We thank Ramchandani et al.[1] for the interest in our article[2] and for the opportunity to clarify some issues that were raised.

We completely agree that careful history and clinical examination including visual field testing is sufficient to make the diagnosis after excluding other causes with neuroimaging. Other tests such as optical coherence tomogram (OCT) and even visual evoked potential (VEP) are not necessary for diagnosis in such cases as well as in most visual pathways abnormalities. However, establishing that optic nerve fibers are still intact or permanently damaged is of great interest and has been the subject of extensive research in recent years. While visual acuity and field measurements indicate the presence of optic nerve dysfunction, quantification of axonal loss is interesting information that helps in predicting whether visual recovery is possible or unlikely to occur. Of course we can also grossly estimate axonal loss just by looking carefully at the retinal nerve fiber layer or even at the optic disc color. However, OCT provides an objective way of quantifying axonal loss not only in glaucoma but also in many other anterior optic pathway conditions.[3,4] This is the whole point of evaluating the performance of OCT in different optic neuropathies. In some, structure-function relationship between fields and axonal loss seems to be adequate[5,6] and OCT helps in predicting visual recovery after treatment.[7] In many others its performance is yet not well understood.

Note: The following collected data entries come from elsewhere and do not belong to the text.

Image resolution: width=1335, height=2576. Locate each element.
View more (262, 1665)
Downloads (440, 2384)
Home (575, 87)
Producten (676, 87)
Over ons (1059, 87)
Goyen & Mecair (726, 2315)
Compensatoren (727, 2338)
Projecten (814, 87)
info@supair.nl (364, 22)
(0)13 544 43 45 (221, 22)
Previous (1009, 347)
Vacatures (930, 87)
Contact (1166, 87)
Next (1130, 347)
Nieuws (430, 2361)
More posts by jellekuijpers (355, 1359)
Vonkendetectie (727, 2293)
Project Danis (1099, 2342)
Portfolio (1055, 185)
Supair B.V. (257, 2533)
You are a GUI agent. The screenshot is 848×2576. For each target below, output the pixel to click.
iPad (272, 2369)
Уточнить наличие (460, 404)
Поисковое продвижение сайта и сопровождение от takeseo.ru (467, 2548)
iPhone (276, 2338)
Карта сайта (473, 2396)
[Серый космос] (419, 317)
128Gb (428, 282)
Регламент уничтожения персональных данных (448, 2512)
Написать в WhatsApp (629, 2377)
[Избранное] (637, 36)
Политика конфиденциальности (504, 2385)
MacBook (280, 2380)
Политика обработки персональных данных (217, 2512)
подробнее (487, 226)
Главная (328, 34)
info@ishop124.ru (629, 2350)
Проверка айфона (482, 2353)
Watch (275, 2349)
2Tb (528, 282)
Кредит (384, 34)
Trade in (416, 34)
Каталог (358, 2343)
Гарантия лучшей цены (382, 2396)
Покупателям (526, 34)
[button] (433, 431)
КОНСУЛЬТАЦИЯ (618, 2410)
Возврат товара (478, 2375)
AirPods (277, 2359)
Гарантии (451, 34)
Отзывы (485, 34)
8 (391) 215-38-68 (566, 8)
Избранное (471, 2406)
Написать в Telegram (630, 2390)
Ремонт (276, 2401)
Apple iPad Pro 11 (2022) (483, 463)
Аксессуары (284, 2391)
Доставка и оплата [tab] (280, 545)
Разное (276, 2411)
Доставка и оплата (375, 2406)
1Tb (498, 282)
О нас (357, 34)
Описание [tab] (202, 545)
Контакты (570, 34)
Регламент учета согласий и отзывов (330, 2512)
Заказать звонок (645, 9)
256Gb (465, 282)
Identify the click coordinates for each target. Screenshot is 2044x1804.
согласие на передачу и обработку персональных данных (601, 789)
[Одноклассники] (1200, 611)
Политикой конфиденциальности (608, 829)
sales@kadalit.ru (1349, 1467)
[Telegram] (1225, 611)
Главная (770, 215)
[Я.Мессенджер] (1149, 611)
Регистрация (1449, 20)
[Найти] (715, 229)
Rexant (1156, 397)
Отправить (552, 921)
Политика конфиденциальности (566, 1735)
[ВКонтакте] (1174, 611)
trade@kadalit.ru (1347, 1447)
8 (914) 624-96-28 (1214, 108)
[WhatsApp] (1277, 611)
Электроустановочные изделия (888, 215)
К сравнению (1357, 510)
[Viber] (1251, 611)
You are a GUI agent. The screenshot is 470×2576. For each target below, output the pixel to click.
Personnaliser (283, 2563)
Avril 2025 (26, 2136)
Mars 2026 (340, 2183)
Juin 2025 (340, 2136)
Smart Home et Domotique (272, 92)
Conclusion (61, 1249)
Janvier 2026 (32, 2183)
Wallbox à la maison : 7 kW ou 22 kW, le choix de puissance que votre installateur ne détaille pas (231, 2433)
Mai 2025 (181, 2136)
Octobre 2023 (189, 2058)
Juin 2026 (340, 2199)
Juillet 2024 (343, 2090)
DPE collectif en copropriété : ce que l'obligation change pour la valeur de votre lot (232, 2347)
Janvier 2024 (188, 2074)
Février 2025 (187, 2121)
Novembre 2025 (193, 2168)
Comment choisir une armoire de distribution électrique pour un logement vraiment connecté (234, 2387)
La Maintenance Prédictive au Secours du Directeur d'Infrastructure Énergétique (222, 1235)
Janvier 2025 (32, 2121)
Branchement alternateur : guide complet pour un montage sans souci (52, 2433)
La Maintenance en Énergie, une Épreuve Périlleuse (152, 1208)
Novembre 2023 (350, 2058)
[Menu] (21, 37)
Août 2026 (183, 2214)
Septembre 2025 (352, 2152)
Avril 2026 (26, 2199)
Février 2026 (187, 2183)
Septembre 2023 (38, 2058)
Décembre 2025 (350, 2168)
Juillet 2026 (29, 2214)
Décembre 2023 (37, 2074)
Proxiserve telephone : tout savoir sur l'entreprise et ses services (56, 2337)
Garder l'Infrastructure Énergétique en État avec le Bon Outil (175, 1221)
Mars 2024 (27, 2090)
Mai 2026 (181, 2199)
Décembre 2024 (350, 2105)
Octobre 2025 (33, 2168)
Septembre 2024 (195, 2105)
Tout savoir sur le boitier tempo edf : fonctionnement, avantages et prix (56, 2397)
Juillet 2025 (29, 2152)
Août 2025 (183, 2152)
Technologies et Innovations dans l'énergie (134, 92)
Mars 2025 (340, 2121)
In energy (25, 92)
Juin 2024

The purpose of our paper was to bring to the reader’s attention the possible confusion that can occur when one uses OCT in tobacco-alcohol-induced toxic optic neuropathy. While the first two cases showed the expected pattern of axonal loss in the temporal side of the disc, Case 3 surprisingly did not demonstrate it. It is possible that the finding in Case 3 indicates a lack of sensitivity of OCT. We believe that it indicates that the development of retinal nerve fiber layer loss in this condition may take longer than we previously expected based on our experience with other conditions demonstrating retinal nerve fiber layer loss in the temporal side of the optic disc.[3] We believe it could also indicate that possible axonal loss may have been counterbalanced by nerve fiber edema (possible due to axoplasmic flow stasis). It is therefore important to emphasize that such a pattern can occur in order to avoid diagnostic confusion.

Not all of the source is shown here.